Squatting (dutch: kraken), the origin of many (but not all) freespaces in Holland, is currently under fire by the government to be banned all together. The squatting of properties which are one year or longer empty or which can be proven to be not in official use is technically permitted but not a written law. For owners and speculants, this is naturally not a great thing. On the agenda of the national and municipal governments is to attract more middle and higher income residents into the city, sometimes making admendmants even to forbid lower incomes residency. This has resulted in the privatisation of social housing and housing corporations demolishing entire zones of cities, especially those with social housing, to redevelop their property for the rich. Squatting naturally disturbs this vision of the city of the future.

> Members of the Kraakspreekuur Rotterdam at Freibesetzt: 28 June - 02 July

There are a number of activist organisations protesting against this trend such as SASH (stop afbraak social huisvesting) in Amsterdam who organized various demos. Also the action group WOONSTRIJD! have organized actions and demonstrations across the country in the first weeks of April. The connecting symbol has been a tent: the last option where a vast number people are being offered as an alternative place to live.

see Indymedia AMSTERDAM ROTTERDAM LEIDEN Woonstrijd Reports

Within this greater trend are a number of disturbing stories from Dutch freespaces. The beginning of April has been a hot month in central Utrecht. Two important squats, the Vismarkt and Dump, have been lost to (apparent) redevelopment plans of the owners and the Gemeente. Outside the Dump on the night of April 2, there was a protest action with burning barricades and paint bombs against a heavy police presence. April 7, a 60-person funerary procession went through the center of the city and passed along the 2 neuralgic points destined for eviction. The following evening: the April 8 eviction of the Vismarkt, a squat of 12 years home to 8 people, was authorized by the mayor because the inhabitants didn’t accept the fire safety regulations imposed in a recent inspection and thereby were considered to be “disturbing the public order”. April 14: The Dump, the 2 year home to a weggeevwinkel/kostnixladen nearby the Utrecht Centraal Station, was also cleaned out by the politie special forces.

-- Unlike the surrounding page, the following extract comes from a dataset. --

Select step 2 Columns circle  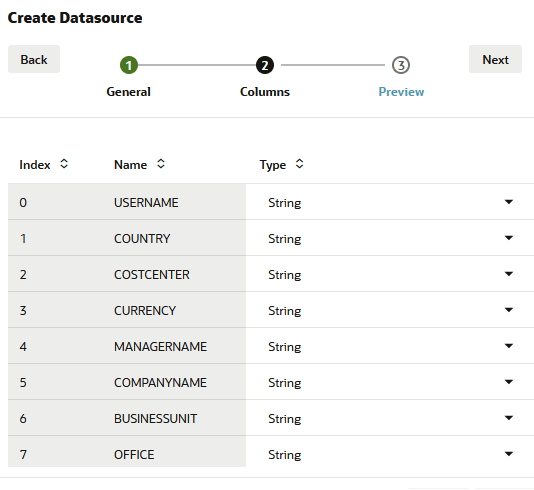(265, 65)
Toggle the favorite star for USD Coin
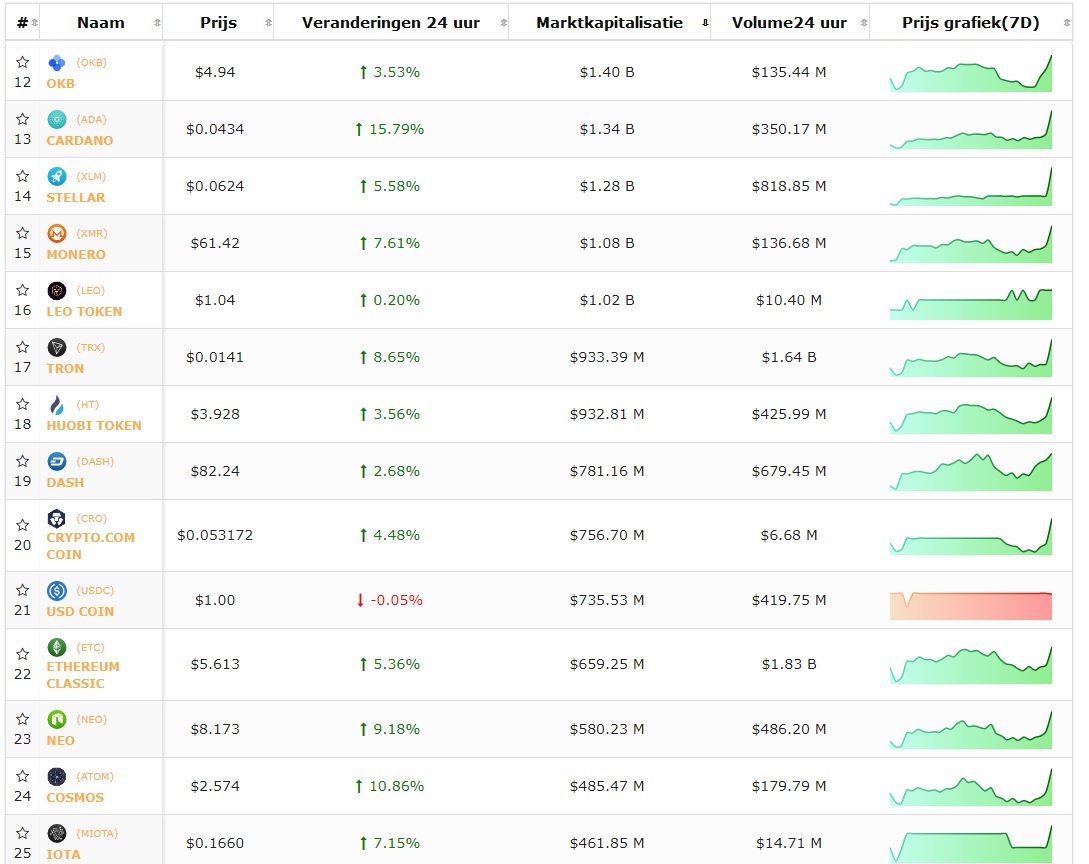The image size is (1089, 864). [22, 591]
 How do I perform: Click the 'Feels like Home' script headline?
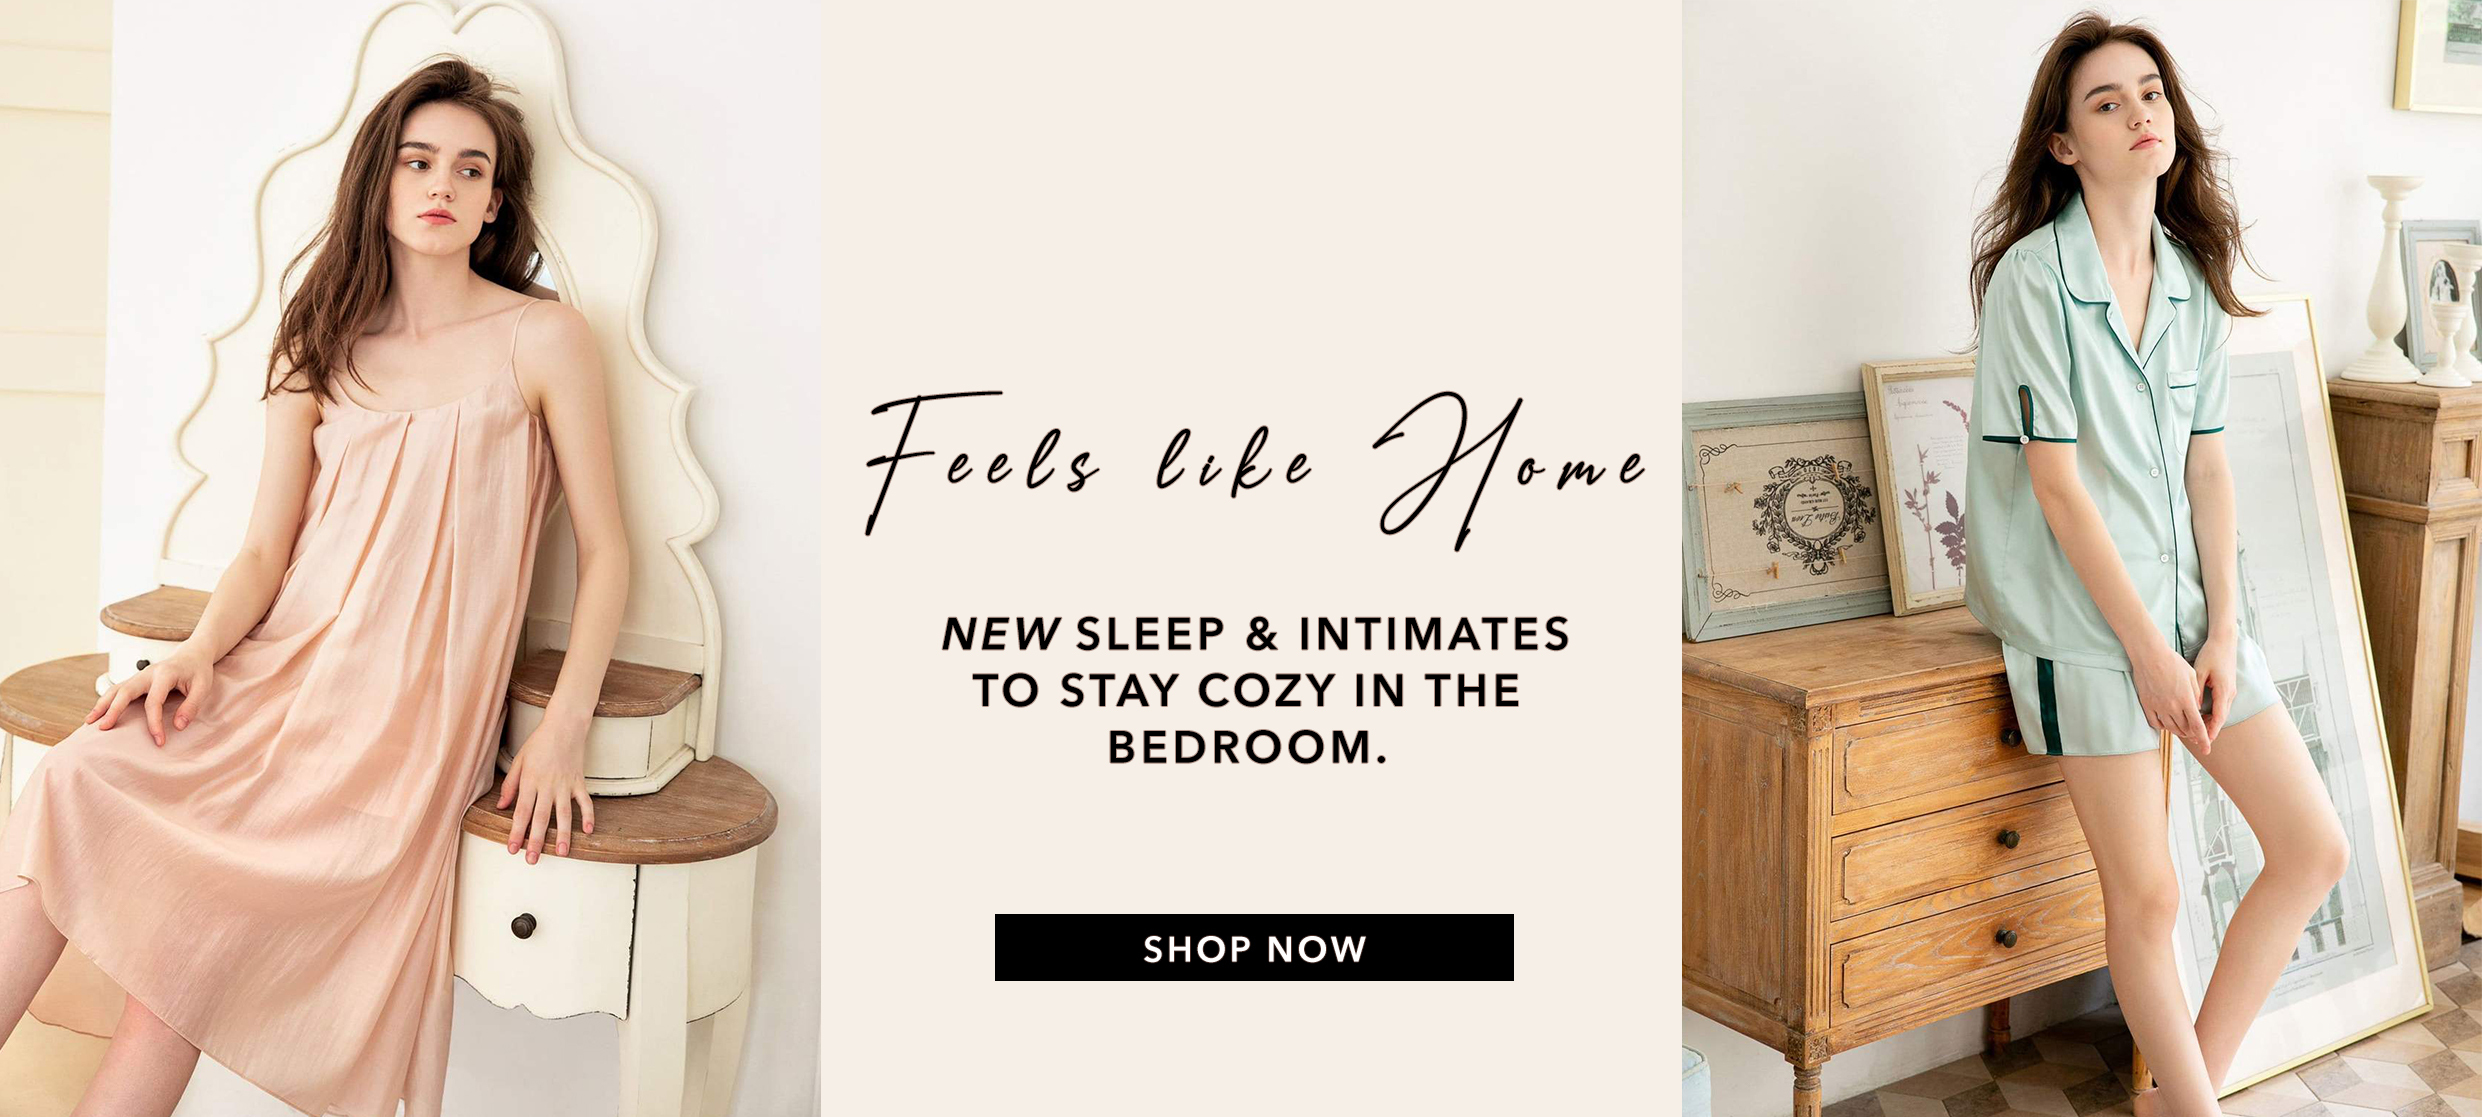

Vrije Ruimte News from Amsterdam. OPEN WEEK THREATENED SPACES 19-24 April.
“Amsterdam is threatened to soon have less freespaces open to the public. Since all of the spaces taking part in this week are squats threathened with eviction, we want to invite all, whether you are familiar with these spaces or not, to come have a look at and enjoy what will disappear if these spaces are evicted.”
Participants: Pakhuis Afrika, Nieuwezijds, Schijnheilig, Nieuwe Nieuwendijk, CIA Infocafé

Members of the Vrije Ruimte @ Freibesetzt: 07 July - 10 July

Poortgebouw, Rotterdam: Silent Processions to City Hall
On April 5th, members of the Vereniging Poortgebouw and supporters marched to City Hall to a “Physical Infrastructure” commission meeting to present their 2000 petition signatures against the new owner’s redevelopment plans into luxus office spaces. The inhabitants also took the opportunity to ask the City for their official position on the 2001 sale of the monumental building which happened behind the backs of the 20-year renters to a private developer. With the support of most of the commission members, the Poortgebouw was invited to return the next week where the responsible councillor, Marco Pastors (Liveable Rotterdam) would comment. April 12, councillor Pastors made it clear that he is in favor of a new function for the Poortgebouw to replace the 25 year (sub)cultural bulwark and home to the 30 person living group. 30 people on the street? His response was to the tune of “shit happens”. Rotterdam urban redevelopment plans which pass over his table result in 1500 people on the street in the year. Pastors, a profiled supporter of the private market seizing control of housing, feels that the City has nothing to do with the fight over the Poortgebouw as the new owner is a private developer. However, he proposed to write a letter to the former owner to see what is possible regarding alternative housing for the inhabitants. May 13, the judge will making a ruling on the next steps of the legal case between the Vereniging Poortgebouw and the developers, de Groene Groep.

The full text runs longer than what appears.